Avant tout, relativisons les effets de cette accélération. La pandémie n’est pas la conséquence d’un désordre géographique. La peste, le choléra ou la grippe espagnole, n’ont pas eu besoin de la mondialisation pour se répandre sur plusieurs continents. Ces crises font partie de l’humanité. Le vrai sujet, c’est l’urgence d’une réflexion sur notre destinée sur terre. Pourquoi vivons-nous ? Deux dimensions dont nous avons besoin, font également défaut : celle par laquelle nous ambitionnons de promouvoir la diversité du monde et celle grâce à laquelle se développe notre sens de l’émerveillement.

La géographie s’étudie et prospère grâce à la diversité du monde. Nos villes et nos villages, nos montagnes, nos fleuves et nos océans, fondent cette diversité et la richesse de nos cultures. Ces cultures façonnent nos identités, lesquelles ne vivent que parce qu’elles sont ouvertes et parce qu’elles s’enrichissent de celles des autres. Elles révèlent nos économies dans leurs capacités à se différencier et à jouer un rôle dans le commerce mondial. Sans la diversité du monde, sans les cultures, les économies s’effondrent et l’espérance s’efface. Or, notre développement se construit dans une asymétrie territoriale.
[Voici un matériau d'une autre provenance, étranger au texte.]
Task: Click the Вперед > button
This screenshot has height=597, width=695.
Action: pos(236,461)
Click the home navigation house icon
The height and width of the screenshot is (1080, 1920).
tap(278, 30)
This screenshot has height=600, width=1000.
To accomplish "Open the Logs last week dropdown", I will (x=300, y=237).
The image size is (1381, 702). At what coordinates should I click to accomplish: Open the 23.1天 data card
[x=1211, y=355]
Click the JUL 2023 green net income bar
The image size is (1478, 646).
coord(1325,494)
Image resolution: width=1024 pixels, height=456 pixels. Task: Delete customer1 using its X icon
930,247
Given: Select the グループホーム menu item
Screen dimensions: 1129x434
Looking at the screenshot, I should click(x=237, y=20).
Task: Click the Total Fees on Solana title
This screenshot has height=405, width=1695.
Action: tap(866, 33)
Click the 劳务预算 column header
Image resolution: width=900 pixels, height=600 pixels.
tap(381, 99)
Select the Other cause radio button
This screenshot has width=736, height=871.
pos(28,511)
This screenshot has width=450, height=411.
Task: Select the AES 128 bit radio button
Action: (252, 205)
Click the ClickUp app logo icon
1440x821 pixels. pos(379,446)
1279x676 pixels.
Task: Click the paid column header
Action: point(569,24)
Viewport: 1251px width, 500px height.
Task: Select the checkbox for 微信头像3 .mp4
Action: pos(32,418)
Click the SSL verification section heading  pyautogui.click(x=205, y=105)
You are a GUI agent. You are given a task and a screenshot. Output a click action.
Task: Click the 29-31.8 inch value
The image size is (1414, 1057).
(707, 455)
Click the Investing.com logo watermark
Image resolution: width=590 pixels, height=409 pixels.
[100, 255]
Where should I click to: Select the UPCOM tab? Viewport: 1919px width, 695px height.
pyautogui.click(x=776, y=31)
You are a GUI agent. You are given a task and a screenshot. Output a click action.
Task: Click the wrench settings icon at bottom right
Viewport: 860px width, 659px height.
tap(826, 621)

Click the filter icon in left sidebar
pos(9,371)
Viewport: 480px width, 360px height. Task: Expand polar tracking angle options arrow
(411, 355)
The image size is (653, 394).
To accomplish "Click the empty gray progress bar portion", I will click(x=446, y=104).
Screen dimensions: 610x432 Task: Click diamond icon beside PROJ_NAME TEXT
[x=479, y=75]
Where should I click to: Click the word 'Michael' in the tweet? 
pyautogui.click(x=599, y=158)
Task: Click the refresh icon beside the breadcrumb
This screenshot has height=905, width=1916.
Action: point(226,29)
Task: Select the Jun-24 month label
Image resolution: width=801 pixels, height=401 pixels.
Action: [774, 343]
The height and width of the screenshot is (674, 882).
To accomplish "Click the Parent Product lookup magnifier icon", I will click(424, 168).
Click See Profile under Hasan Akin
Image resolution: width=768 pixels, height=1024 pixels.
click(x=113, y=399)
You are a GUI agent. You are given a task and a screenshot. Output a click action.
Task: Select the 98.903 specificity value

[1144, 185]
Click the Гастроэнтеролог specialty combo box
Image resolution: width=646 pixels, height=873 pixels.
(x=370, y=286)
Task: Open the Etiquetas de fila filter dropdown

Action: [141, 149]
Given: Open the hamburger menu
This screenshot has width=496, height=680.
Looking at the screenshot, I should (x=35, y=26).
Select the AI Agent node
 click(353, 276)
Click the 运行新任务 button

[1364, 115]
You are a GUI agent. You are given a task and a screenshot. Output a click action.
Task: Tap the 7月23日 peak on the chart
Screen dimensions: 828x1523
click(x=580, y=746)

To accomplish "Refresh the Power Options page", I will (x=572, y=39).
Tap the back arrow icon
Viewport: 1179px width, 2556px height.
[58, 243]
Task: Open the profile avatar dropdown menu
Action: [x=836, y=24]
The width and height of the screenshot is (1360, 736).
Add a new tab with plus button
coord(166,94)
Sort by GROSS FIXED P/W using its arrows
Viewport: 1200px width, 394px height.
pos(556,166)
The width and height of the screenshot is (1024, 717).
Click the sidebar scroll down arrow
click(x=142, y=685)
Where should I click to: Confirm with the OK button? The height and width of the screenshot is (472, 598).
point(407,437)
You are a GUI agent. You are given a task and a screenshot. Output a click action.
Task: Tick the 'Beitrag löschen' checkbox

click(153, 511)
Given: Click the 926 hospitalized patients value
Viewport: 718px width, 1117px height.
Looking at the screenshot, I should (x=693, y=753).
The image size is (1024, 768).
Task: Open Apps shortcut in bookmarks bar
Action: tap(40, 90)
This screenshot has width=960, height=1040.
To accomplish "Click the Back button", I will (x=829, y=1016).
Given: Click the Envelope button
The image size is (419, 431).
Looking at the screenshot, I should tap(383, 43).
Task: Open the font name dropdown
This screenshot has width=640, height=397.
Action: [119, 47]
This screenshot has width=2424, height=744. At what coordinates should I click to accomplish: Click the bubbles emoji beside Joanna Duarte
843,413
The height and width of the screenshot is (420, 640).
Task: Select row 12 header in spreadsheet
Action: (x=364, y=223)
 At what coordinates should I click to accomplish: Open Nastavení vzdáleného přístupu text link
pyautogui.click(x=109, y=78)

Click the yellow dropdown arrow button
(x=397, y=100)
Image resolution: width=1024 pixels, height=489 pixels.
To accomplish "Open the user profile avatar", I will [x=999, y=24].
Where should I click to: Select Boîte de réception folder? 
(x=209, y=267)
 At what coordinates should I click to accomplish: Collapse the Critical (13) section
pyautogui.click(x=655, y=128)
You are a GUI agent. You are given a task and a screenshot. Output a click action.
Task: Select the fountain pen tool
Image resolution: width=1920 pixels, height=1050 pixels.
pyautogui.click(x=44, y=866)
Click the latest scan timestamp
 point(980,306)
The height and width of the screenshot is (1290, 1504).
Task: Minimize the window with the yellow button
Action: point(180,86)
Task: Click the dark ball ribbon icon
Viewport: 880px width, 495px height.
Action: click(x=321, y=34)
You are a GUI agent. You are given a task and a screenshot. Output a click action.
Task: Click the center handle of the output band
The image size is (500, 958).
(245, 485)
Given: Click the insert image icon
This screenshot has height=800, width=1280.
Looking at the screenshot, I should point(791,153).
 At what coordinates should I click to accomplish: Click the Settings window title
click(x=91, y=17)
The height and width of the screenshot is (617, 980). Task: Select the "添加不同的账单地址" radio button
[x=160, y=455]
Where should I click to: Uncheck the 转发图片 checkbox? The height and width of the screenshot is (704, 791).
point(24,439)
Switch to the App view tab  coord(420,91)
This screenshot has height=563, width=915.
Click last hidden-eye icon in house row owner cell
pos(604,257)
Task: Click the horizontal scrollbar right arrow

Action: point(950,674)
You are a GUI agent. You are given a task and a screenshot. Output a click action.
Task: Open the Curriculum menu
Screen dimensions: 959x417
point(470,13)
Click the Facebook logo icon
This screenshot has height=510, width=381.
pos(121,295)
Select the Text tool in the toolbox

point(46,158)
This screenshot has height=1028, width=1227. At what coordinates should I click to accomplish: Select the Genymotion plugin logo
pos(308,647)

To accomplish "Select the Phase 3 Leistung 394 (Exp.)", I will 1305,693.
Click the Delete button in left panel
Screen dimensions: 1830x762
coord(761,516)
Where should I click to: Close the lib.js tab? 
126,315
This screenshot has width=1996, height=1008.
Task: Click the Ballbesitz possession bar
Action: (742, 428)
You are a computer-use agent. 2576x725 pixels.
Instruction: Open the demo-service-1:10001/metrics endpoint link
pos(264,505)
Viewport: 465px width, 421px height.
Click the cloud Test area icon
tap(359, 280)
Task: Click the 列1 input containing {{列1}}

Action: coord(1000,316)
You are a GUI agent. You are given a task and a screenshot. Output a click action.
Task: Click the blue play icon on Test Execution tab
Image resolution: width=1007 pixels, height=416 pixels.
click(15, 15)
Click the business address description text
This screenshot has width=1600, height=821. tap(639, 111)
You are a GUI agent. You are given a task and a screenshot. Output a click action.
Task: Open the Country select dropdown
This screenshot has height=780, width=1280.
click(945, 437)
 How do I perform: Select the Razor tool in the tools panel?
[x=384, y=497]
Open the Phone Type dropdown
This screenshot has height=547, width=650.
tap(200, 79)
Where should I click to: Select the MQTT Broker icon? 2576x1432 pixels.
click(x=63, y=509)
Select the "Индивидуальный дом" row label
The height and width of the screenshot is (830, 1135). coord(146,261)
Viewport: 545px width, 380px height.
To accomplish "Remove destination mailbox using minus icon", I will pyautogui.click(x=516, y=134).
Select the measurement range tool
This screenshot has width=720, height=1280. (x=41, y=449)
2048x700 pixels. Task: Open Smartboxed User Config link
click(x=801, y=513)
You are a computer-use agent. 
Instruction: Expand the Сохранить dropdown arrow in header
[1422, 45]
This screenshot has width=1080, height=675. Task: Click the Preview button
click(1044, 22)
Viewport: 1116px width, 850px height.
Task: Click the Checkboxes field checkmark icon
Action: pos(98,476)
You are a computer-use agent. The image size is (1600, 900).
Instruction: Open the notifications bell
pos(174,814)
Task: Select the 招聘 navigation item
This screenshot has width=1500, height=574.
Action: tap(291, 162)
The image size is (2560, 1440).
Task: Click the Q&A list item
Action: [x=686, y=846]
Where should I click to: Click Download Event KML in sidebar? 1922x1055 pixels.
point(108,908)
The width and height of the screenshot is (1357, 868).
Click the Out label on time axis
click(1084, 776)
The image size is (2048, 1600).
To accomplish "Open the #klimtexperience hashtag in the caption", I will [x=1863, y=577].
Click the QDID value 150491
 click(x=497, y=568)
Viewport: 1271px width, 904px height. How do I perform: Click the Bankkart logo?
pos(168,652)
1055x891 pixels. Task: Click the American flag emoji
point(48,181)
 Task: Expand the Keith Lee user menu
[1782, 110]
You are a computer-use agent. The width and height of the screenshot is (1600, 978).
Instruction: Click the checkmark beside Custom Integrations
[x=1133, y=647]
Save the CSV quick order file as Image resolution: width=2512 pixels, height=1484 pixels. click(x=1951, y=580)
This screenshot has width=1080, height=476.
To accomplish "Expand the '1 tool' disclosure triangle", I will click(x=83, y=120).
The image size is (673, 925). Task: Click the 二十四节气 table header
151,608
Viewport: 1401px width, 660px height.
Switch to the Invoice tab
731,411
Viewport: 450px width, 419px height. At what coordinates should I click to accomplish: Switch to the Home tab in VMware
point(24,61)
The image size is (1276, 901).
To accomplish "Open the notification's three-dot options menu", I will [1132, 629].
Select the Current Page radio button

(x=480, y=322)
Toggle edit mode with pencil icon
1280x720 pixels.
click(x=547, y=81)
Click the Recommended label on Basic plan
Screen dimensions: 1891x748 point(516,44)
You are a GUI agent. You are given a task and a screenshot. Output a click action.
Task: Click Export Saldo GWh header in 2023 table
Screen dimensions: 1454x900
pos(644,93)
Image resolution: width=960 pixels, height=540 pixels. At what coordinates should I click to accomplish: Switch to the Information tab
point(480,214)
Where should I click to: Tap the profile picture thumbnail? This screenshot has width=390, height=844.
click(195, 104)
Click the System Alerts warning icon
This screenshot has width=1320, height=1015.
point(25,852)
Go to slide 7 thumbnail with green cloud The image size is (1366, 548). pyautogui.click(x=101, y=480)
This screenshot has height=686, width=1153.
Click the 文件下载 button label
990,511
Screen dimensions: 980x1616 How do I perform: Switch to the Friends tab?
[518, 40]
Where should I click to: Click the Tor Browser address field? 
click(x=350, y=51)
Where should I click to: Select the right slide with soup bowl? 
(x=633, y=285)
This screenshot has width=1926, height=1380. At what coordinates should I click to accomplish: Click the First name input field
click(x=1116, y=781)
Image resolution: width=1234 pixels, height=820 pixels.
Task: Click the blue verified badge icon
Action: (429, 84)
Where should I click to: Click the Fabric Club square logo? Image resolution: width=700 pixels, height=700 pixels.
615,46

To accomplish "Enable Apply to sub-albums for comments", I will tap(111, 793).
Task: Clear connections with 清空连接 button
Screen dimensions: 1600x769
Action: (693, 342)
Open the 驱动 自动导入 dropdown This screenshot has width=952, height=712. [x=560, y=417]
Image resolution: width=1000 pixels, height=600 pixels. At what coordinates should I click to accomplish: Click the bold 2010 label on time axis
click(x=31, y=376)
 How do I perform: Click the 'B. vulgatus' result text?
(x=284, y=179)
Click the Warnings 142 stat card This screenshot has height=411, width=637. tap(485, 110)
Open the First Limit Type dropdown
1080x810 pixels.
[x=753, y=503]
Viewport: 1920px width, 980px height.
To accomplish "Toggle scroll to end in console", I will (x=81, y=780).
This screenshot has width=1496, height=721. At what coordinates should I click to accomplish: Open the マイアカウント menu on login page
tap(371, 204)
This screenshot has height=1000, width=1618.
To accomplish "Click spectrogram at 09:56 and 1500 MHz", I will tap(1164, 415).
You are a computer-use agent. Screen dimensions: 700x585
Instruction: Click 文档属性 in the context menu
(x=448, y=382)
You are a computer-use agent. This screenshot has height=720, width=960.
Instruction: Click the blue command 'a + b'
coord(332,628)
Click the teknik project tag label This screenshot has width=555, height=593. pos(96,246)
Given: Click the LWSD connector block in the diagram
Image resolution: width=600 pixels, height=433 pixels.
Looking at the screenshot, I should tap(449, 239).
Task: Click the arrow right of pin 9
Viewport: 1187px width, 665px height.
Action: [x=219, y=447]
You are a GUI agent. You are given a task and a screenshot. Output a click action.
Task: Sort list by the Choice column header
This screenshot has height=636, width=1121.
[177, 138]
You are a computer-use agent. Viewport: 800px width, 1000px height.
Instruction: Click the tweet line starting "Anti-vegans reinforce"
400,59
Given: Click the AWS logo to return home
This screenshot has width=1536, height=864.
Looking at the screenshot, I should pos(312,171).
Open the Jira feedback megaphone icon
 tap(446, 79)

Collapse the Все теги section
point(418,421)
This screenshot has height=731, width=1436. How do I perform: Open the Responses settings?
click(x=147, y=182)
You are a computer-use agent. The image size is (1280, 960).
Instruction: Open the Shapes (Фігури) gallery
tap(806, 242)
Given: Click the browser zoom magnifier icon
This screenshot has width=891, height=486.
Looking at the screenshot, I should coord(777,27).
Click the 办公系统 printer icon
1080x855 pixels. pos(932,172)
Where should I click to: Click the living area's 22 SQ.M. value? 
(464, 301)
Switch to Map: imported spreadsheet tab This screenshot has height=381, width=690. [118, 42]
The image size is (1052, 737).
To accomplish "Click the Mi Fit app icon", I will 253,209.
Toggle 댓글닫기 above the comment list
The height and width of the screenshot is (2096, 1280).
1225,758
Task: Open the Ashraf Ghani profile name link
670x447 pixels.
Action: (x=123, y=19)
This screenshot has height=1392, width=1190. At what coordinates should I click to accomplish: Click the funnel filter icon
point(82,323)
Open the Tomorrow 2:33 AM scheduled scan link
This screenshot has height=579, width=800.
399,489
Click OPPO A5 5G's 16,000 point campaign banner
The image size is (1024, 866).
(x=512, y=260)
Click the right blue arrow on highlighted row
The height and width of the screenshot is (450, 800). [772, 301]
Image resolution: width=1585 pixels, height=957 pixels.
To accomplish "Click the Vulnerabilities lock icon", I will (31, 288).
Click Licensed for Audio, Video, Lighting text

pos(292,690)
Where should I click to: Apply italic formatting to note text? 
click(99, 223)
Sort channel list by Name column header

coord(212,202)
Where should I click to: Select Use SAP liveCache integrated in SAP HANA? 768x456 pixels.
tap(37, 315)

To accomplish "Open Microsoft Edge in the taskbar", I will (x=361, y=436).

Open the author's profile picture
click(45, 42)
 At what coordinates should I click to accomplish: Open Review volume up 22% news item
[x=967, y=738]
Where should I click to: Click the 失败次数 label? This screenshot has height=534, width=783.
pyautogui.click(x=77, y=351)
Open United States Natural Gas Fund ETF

Partout dans le monde, des territoires se vident, quand d’autres débordent. Même si nous payons l’absence de politique d’aménagement du territoire, ce n’est pas une fatalité. La période actuelle montre à quel point la pensée humaine réagit au risque de l’urbanisation. Non pas contre les villes — elles sont de bouillonnants lieux de vie —, mais pour rappeler l’attractivité naturelle des territoires ; pour rappeler également une finalité politique, essentielle, universelle : celle qui permet à chacun de vivre confortablement là où il se trouve. C’est sans doute le premier défi de l’innovation : qu’elle nous rende libre de vivre loin des villes avec les mêmes standards de service, d’éducation ou de santé.

« Si nous faisons de cette crise une conséquence de la mondialisation ou du réchauffement climatique, elle risque de nous conduire dans une impasse »

«Choc d’émerveillement». C’est pourquoi nous défendons « un choc d’émerveillement » pour nous rappeler de ne pas limiter notre horizon à ce que nous croyons connaître, et appeler au contraire à explorer. Même aujourd’hui, contraints de se déplacer dans un rayon d’un kilomètre autour de chez nous, il y a tant à découvrir. Cette quête d’une expérience authentique avait été rappelée par les jeunes mobilisés pour préparer la candidature à l’Exposition universelle de 2025. Ils faisaient remarquer combien hospitalité et diversité étaient liées. Mais aussi combien l’émerveillement conditionnait l’intensité de l’expérience vécue. Apprenons à regarder le monde là où les gens vivent pour ne pas désespérer d’une uniformité de façade. La crise que nous traversons peut nous donner à redécouvrir une altérité sociale et culturelle. Redécouvrons l’importance de l’autre, ses talents et les richesses de notre diversité.

Si nous faisons de cette crise une conséquence de la mondialisation ou du réchauffement climatique, elle risque de nous conduire dans une impasse. Elle doit au contraire nous interpeller sur nos projets de vie. Or, les mondes s’emboitent comme les matriochkas. De la plus petite, là où nous vivons, à la plus grande : à chaque échelle ses enjeux, l’une protège l’autre et les parties sont indissociables du tout. L’unité se façonne dans la diversité comprise et partagée. C’est sans doute cela que nous rappelle inlassablement la géographie.

Jean-Christophe Fromantin est maire de Neuilly-sur-Seine, délégué général du Forum de l’Universel et Jean-Robert Pitte, géographe, est secrétaire perpétuel de l’Académie des Sciences morales et politiques.